--- begin GIVEN TEXT ---

Nickens, Dan - Feb 08,2017   Viewers  | Reply
    Deserted beach? Not so much. I hadn't be on it for more than five minutes before spotting the SUV barreling down the beach towards the plane. Sigh. At least the natives were friendly.
(Near the Waipoua Settlement and the Waipoua River in the Northlands, New Zealand)
     Attachments:  

Beach Party 3266
Beach Party 3266


    
  
Nickens, Dan - Feb 08,2017   Viewers  | Reply
    It was a good plan. Avoid the popular and populated east coast, full of airplane haters, and find acceptance out on the wild west coast. The lightly populated coast has an occasional ranch, isolated, small communities, and stretches of nothing civilized for miles. There was little evidence of the large, sumptuous glass-encased houses of busy-bodies crowding the east side.
(Near the Waipoua Settlement and the Waipoua River in the Northlands, New Zealand)

--- end GIVEN TEXT ---
--- begin PROVIDED RECORDS ---

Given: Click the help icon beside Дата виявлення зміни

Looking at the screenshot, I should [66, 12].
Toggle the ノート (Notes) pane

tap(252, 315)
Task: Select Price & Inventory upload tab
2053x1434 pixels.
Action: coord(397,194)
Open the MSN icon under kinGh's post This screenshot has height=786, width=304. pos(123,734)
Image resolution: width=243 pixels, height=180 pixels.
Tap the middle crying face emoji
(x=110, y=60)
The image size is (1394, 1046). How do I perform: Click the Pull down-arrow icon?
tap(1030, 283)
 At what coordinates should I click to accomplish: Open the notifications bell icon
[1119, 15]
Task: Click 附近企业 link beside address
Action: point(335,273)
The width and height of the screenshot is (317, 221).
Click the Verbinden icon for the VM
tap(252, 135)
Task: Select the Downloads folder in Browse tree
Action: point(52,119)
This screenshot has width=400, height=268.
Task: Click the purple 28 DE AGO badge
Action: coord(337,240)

--- end PROVIDED RECORDS ---

- [GIVEN REQUEST] According to the forum posts, near which settlement and river is the beach located? The listing is drawn from a source unrelated to the forum posts.

- [COMPLETE ANSWER] Near the Waipoua Settlement and the Waipoua River in the Northlands, New Zealand.